== PROBLEM ==
Retype, with no pictures, each line from the one that holds "Instruction: Click the back arrow icon" through the last line of the entries below, both included.
□ □ □ □ □ □ □
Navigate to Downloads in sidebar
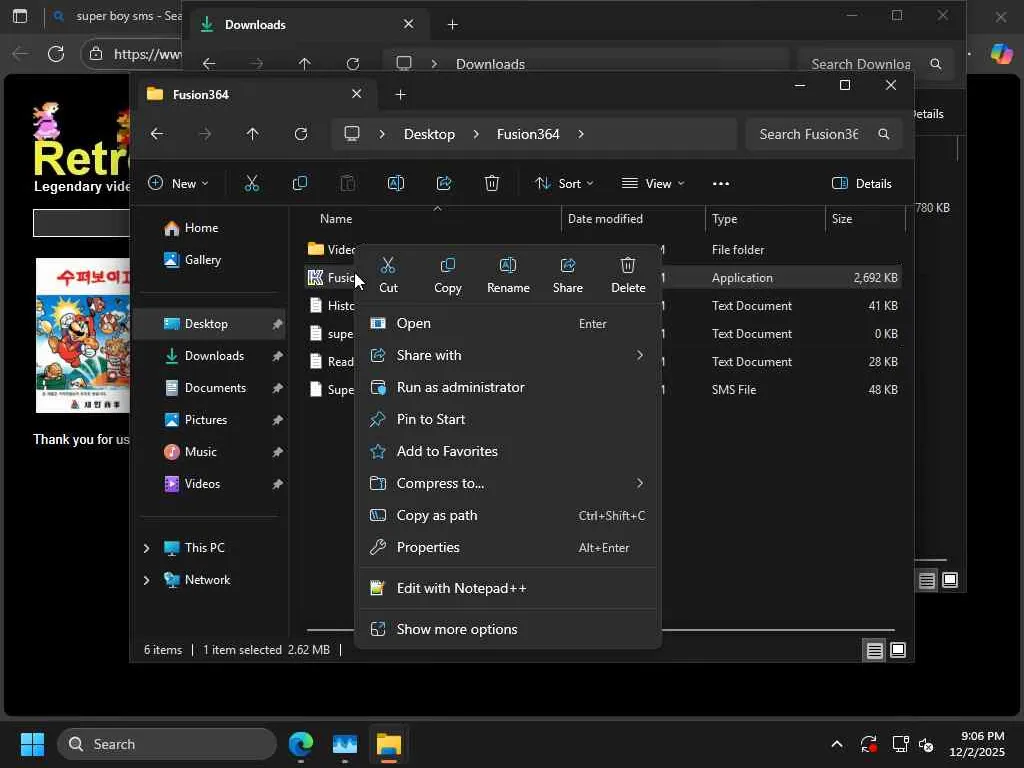Screen dimensions: 1024x768 [x=214, y=356]
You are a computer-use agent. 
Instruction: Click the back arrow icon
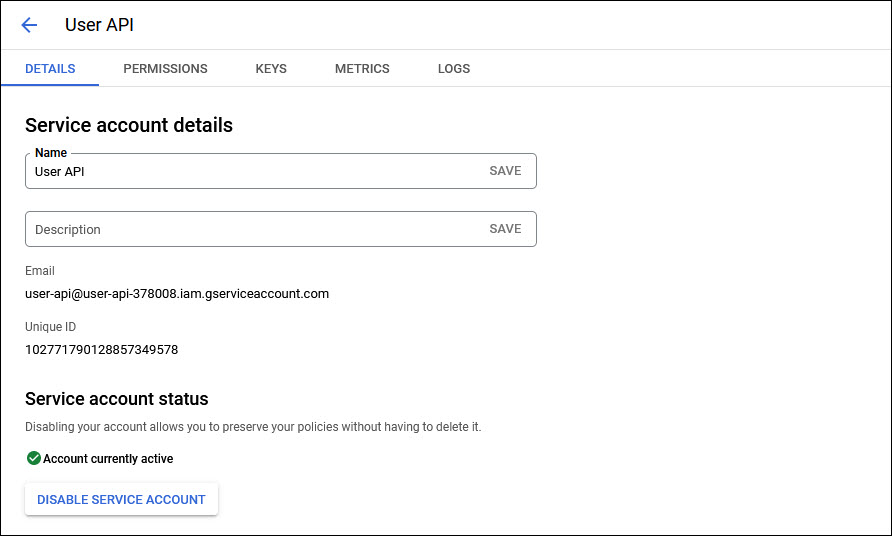[29, 25]
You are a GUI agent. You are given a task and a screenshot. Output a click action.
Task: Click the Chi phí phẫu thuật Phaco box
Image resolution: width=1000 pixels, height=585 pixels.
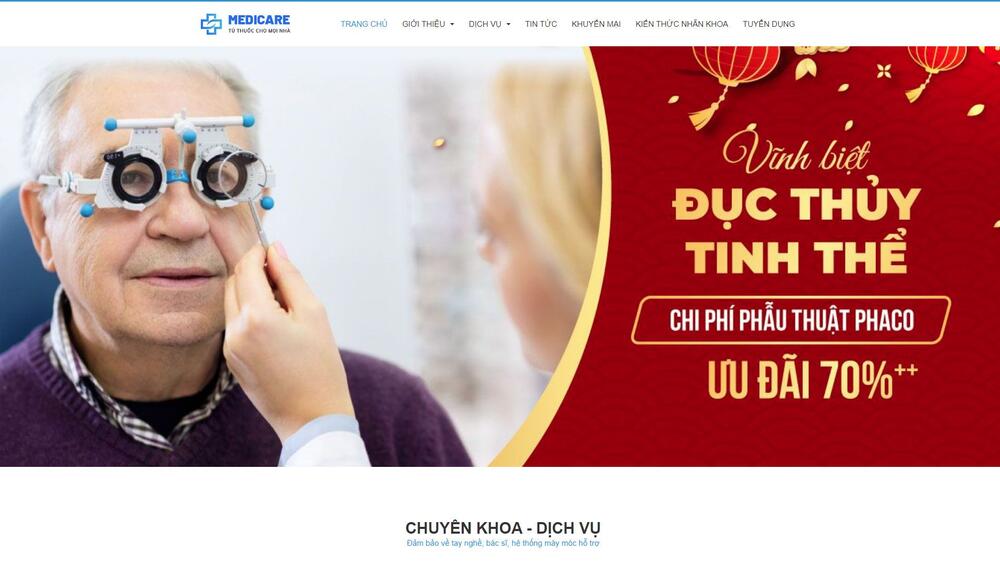point(791,320)
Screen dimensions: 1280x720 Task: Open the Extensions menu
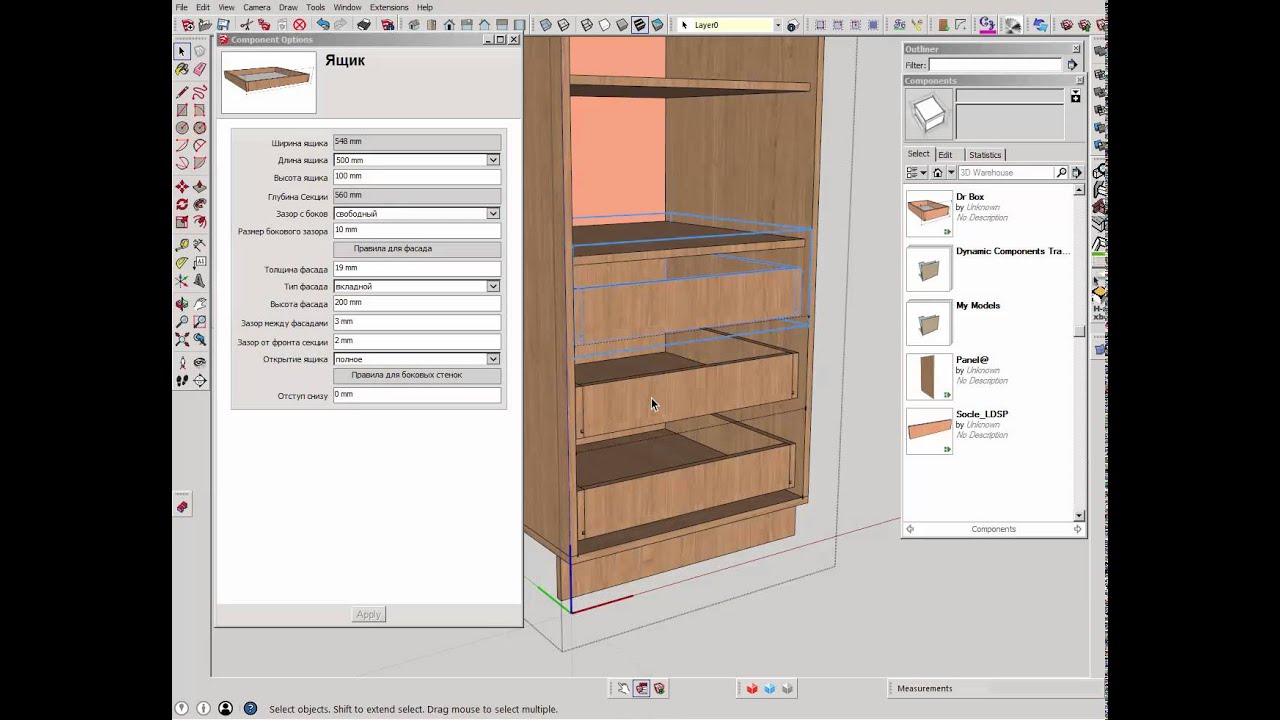389,7
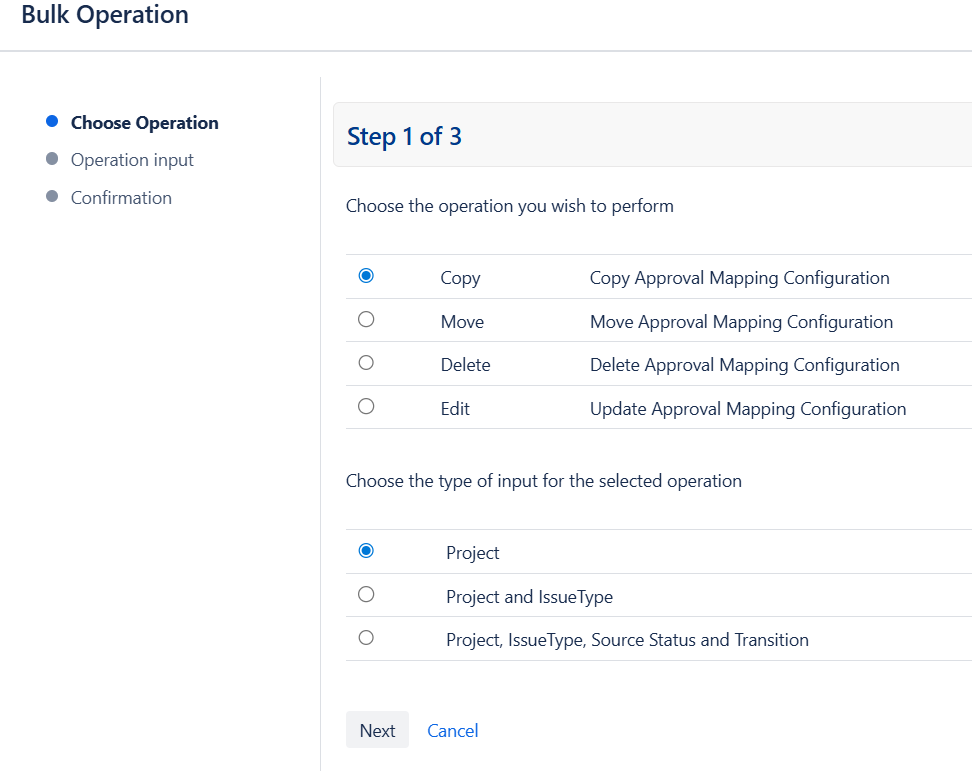Click the Step 1 of 3 heading

(404, 136)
□ □ □ □ □ □ □
== RESPONSE BOX ==
Instruction: Click the back arrow icon
[29, 25]
You are a GUI agent. You are given a task and a screenshot. Output a click action.
Task: Click the Chi phí phẫu thuật Phaco box
Image resolution: width=1000 pixels, height=585 pixels.
point(791,320)
Screen dimensions: 1280x720 Task: Open the Extensions menu
389,7
Click the Step 1 of 3 heading

(404, 136)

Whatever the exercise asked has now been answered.